Educational practices that are supported by research evidence are viewed as possible alternatives to current Bridge School practices. Here are links to several Web sites that we have found to be especially useful.
American Speech-Language Hearing Association (ASHA)
ASHA publishes several journals that contain original research articles and summaries to guide AAC practice. If you follow links to recent ASHA conventions and conferences, researchers and other presenters often post their handouts which are available for download.
Augmentative and Alternative Communication Book Series
Paul Brookes Publishing Co. publishes an augmentative and alternative communication book series that addresses recent social, medical, educational, and technical advances in the AAC field. This series has an editorial advisory board of well known researchers to ensure that the most relevant and recent information is addressed. Each book in the series has a unifying theme that focuses chapters around a particular population or age cohort (e.g., beginning communicators, adults with acquired neurologic disorders, autism, and others).
Augmentative Communication News (ACN)
ACN, a quarterly synopsis of what experts are doing and thinking about in AAC research and practice around the world, was published for over 20 years (ending in 2010). Each issue addresses “hot topics” in the field of AAC, and is written in a succinct, straight-forward style. Many of the issues are timeless, and include important information not available elsewhere. All back issues are now available for free download on line.
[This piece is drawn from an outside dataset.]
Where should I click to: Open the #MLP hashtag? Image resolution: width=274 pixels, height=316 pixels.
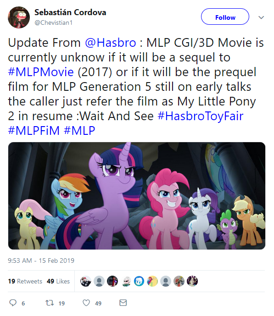pyautogui.click(x=79, y=130)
Barkley Augmentative and Alternative Communication Center
The Barkley Augmentative and Alternative Communication Center at the University of Nebraska-Lincoln hosts this site, which contains demographic information, academic resources, vocabulary lists, SGD tutorials, AAC reference lists, and presentations by their faculty. They also host the popular AAC Web site, YAACK.
International Society for Augmentative and Alternative Communication (ISAAC)
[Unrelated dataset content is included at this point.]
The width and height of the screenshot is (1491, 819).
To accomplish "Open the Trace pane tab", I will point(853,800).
The International Society for Augmentative and Alternative Communication (ISAAC) has a Web site with links to information regarding its peer-reviewed journal, AAC. You also will find information about ISAAC’s biennial research symposium and proceedings.
The journal AAC publishes peer-reviewed, original articles that relate directly to the communication needs of persons for who may benefit from the use of augmentative and alternative communication techniques and systems.
National Joint Committee for the Communication Needs of Persons with Severe Disabilities (NJC)
The purpose of the NJC is to promote research, demonstration and educational efforts to help persons with severe disabilities to communicate effectively, which includes the use of AAC. Documents posted on this Web site are frequently cited in AAC research publications and funding proposals. This site also includes a list of FAQs, and a Communication Bill of Rights.
Oregon Institute on Disability and Development
The Oregon Institute on Disability and Development has a small group of researchers that specialize in developing effective assessment and teaching strategies for children and adults with low-incidence disabilities, including the Communication Matrix.
The Rehabilitation Engineering Research Center (RERC)
The Rehabilitation Engineering Research Center (RERC) on Communication Enhancement is a national project funded by the National Institute on Disability and Rehabilitation Research (NIDRR). Its purpose is to improve technologies that further the development of communication, language, natural speech, discourse skills, and literacy of persons with significant communication disorders. The RERC-AAC consists of the following partners: Augmentative Communication, Inc., Boston Children's Hospital, Duke University, University of Nebraska, Penn State University, Temple University, and University of Buffalo - New York. You will find information and links to research activities conducted by RERC partners.
University of Washington AAC Web site
The University of Washington AAC Web site has a useful AAC glossary, AAC references, information about vocabulary selection and features of AAC devices and much more.